Ionisation Energy (IE)
The energy required to remove one mole of electrons from one mole of gaseous atoms.
Lyman Series
Ultraviolet spectral lines produced when electrons fall to the n = 1 energy level in hydrogen.
Balmer Series
Visible spectral lines produced when electrons fall to the n = 2 energy level in hydrogen.
Energy Level (Shell)
A region around the nucleus where electrons with similar energy are found, designated by principal quantum number n.

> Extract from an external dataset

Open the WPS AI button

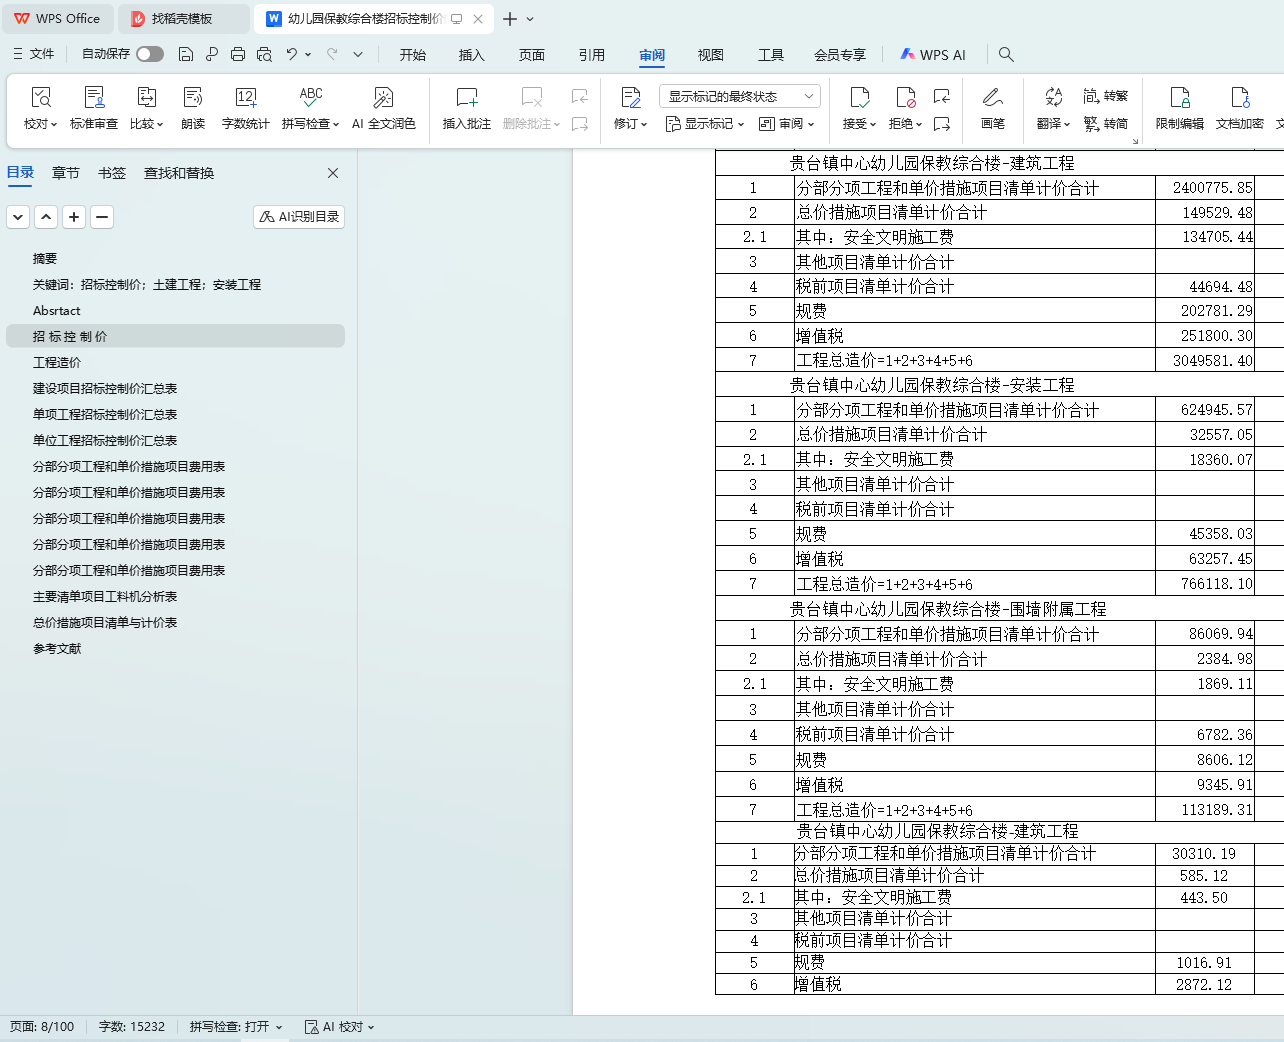(933, 55)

Principal Quantum Number (n)
An integer (1,2,3…) that labels energy levels; lower n is closer to the nucleus and lower in energy.
Subshell
A division within an energy level, labelled s, p, d, or f, each with characteristic energy.
Orbital
A 3-D region within a subshell that can hold a maximum of two electrons with opposite spins.
s Orbital
A spherical orbital; each s subshell contains one orbital that can hold two electrons.
p Orbital
A dumbbell-shaped orbital; each p subshell has three (px, py, pz) holding up to six electrons.
d Orbital
One of five orbitals in a d subshell; combined they hold up to ten electrons and have more complex shapes.
Aufbau Principle
Electrons fill orbitals of lowest available energy first to give the ground-state configuration.
Hund's Rule
Electrons occupy separate degenerate orbitals with parallel spins before pairing to minimise repulsion.
Pauli Exclusion Principle
No two electrons in the same atom can have identical sets of quantum numbers; an orbital holds max two electrons with opposite spins.
Full Electron Configuration
Notation listing every occupied subshell with superscripts showing electron numbers from 1s upwards.

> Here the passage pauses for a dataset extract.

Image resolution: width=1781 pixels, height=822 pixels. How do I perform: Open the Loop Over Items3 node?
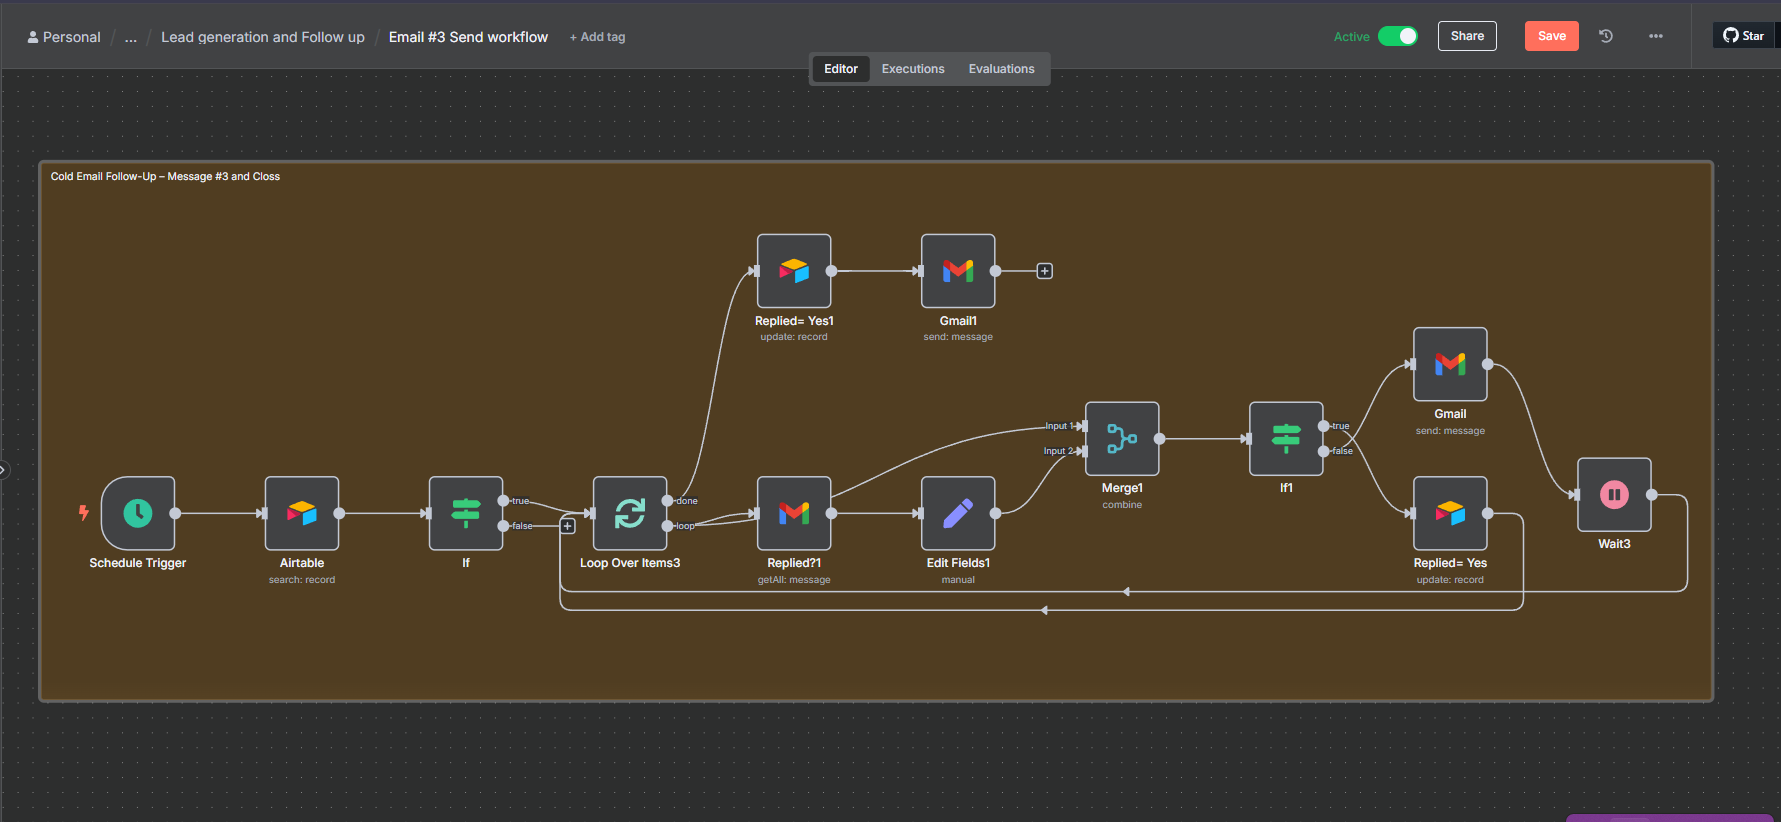coord(630,513)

Shorthand Electron Configuration
Abbreviated notation using the previous noble gas in brackets followed by remaining subshells.
Transition Metal
Element filling 3d or 4d subshells; loses 4s electrons first when forming positive ions.
Successive Ionisation Energies
Series of energies required to remove electrons one by one from the same atom, increasing each time.
Shielding Effect
Reduction of nuclear attraction on outer electrons due to repulsion by inner-shell electrons.
Nuclear Charge
Total positive charge of the nucleus (number of protons) influencing electrostatic attraction on electrons.
Spin-Pair Repulsion
Extra repulsion experienced by two electrons sharing the same orbital, slightly lowering ionisation energy.